Loosely based on two popular books of the time (by two writers many consider the grandaddies of sci-fi themselves), "From the Earth to the Moon" by Jules Verne and "The First Men in the Moon" by H.G. Wells, Méliès tells the tale of a group of French astronomers who decide to travel to the moon and go about building a rocket (shaped more like a bullet than the modern real world rockets of our own atomic - and post-atomic - age) and launching it from a cannon (with the help of a rather perplexing  bevy of beautiful women dressed as sailors of some sort).

The next shot (the most famous of the movie and still an iconic shot a hundred plus years later) shows the rocketship landing in the eye of the "Man in the Moon".  Following are images of celestial bodies personified, a moonscape snowfall, giant mushrooms, strange effervescent moon creatures and an improbable fall back to Earth, with an astronaut and an alien in tow via a rope.  All of these images are stunning in their own right (Méliès has made unique images before this as well) but put together, they form a most fascinating motion picture experience - even at a mere sixteen minutes.

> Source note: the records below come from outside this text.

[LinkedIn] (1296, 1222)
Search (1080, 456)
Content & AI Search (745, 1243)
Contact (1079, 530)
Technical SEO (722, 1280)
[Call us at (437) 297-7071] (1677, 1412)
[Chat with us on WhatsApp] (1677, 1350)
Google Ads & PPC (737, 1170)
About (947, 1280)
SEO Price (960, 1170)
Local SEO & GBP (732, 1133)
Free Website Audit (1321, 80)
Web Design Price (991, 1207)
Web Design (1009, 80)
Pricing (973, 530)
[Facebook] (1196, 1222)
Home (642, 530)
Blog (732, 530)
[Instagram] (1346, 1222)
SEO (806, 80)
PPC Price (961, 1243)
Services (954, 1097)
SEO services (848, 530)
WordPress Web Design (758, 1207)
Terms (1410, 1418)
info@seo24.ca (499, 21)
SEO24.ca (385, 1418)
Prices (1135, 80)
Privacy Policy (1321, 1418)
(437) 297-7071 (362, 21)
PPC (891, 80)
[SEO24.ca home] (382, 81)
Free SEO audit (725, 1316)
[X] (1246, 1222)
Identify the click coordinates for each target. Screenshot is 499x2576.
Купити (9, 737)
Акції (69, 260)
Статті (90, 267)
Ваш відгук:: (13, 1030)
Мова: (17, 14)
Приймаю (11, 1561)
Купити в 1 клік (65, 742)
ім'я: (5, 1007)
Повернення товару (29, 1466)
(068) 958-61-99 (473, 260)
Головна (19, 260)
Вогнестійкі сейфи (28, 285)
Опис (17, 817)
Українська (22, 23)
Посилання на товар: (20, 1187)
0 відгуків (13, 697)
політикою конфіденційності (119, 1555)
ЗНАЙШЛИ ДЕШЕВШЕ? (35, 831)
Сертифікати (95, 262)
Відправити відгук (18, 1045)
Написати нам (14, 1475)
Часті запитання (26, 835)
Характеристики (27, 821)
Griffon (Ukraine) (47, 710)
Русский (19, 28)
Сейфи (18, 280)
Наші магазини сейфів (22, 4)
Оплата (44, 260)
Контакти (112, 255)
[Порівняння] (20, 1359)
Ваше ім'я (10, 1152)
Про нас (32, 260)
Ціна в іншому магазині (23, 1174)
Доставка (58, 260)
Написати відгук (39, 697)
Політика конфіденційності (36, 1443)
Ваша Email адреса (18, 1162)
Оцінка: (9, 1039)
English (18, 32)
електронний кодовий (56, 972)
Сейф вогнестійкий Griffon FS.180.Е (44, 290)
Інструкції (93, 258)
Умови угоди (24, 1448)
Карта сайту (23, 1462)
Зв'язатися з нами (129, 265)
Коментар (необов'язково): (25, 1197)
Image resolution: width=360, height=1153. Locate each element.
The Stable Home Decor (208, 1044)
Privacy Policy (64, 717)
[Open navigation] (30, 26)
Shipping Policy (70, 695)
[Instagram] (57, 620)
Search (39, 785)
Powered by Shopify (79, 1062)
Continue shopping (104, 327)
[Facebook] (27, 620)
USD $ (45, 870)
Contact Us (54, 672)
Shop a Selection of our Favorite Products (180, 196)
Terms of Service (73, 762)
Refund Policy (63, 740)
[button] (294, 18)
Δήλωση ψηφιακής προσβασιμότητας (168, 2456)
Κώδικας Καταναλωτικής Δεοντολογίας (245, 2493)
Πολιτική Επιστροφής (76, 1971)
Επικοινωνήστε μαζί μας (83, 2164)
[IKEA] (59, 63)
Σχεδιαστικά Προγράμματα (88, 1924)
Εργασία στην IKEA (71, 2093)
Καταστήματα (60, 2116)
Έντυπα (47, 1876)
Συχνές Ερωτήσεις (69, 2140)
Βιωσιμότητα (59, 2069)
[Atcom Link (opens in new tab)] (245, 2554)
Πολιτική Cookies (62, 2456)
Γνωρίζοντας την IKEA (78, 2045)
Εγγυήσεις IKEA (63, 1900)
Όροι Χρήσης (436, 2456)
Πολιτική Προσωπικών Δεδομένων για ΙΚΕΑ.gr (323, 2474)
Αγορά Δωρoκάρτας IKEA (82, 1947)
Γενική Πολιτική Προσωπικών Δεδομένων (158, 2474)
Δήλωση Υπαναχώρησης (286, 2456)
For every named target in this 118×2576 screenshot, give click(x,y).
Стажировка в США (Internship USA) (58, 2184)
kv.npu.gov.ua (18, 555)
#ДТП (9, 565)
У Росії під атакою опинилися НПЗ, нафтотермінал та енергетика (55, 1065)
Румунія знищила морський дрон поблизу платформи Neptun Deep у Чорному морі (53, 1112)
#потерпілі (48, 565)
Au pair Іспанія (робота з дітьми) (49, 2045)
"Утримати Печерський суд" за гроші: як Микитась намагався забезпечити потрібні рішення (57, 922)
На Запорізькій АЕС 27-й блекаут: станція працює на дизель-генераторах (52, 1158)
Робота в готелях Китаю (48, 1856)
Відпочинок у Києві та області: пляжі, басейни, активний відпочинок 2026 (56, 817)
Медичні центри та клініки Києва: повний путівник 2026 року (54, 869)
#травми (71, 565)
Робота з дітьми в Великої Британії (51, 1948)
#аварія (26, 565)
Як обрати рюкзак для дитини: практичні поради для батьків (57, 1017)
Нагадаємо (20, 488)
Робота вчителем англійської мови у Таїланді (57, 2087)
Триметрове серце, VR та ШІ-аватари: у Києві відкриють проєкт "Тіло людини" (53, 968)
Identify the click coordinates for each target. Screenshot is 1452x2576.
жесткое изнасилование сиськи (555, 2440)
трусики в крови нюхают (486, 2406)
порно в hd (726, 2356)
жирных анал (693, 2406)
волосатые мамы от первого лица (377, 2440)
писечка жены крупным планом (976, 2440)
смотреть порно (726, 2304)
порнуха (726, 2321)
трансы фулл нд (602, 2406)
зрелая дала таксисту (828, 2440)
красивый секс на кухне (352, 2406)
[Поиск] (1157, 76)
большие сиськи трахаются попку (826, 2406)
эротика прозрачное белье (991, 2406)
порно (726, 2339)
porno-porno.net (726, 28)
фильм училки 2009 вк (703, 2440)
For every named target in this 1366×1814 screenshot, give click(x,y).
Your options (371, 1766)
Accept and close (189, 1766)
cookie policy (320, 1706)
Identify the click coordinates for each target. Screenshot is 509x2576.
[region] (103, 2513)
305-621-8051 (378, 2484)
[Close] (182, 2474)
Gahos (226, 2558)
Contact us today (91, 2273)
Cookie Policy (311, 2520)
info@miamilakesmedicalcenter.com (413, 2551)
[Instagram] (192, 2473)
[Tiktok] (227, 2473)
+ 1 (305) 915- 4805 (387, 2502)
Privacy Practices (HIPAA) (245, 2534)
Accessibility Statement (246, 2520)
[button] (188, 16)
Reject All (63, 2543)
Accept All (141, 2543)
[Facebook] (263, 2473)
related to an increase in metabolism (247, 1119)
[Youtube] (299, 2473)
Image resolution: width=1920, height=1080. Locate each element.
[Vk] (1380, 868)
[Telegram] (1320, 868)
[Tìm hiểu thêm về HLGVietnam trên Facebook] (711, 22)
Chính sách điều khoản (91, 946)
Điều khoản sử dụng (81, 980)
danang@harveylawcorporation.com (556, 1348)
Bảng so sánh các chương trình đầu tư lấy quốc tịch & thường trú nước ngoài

I remember, when one of those new Star Wars travesties were being released (I can't believe it matters which one in particular!) a local movie theater was showing Le Voyage dans la lune as an opening short with the blockbuster Lucas thingamajig.  Asking to be able to go in to see just the Méliès film and not the so-called main attraction elicited quite a few looks that would make one assume one had a monkey growing out of one's neck.  Anyway, to see this film on as large of a screen as this added even more magic to the already quite magical little motion picture.

Unfortunately for Méliès, the advent of a more sophisticated filmmaking style (the aforementioned Porter, Griffith et al) came into vogue and left the sleight-of-hand director out in the proverbial cold.  Eventually, Méliès went bankrupt (forced to sell his company in 1913 to Pathé Frères) and was reduced to making and selling toys in the Montparnasse train station in Paris.  The filmmaker, after many years of toiling in obscurity, would be "found" once again and his place of honour in film history would be reestablished (a retrospective of the magic man's work would be shown publicly shortly before his death).  Unfortunately, the vast majority of his 500+ films are now lost to the world.

But still, the apex of his life's work, Le Voyage dans la lune, lives on (today amongst many Top 100 Movie Lists - my own included!) and is a fascinating look at the so-called primitive style of filmmaking from the turn-of-the-century.  Yes, perhaps primitive indeed, but awe-inspiring at the very same time.

3 comments:

Squish said...

"Asking to be able to go in to see just the Méliès film and not the so-called main attraction elicited quite a few looks that would make one assume one had a monkey growing out of one's neck."

The next line you write implies that that they let you. or did you have to watch a new Star Wars?

Kevyn Knox said...

Yes, they did let me, but they were watching to make sure I left before the main feature started.

Chelsea Platt-may said...

im writing about early adaptations from books to screen. can i use your website to source from?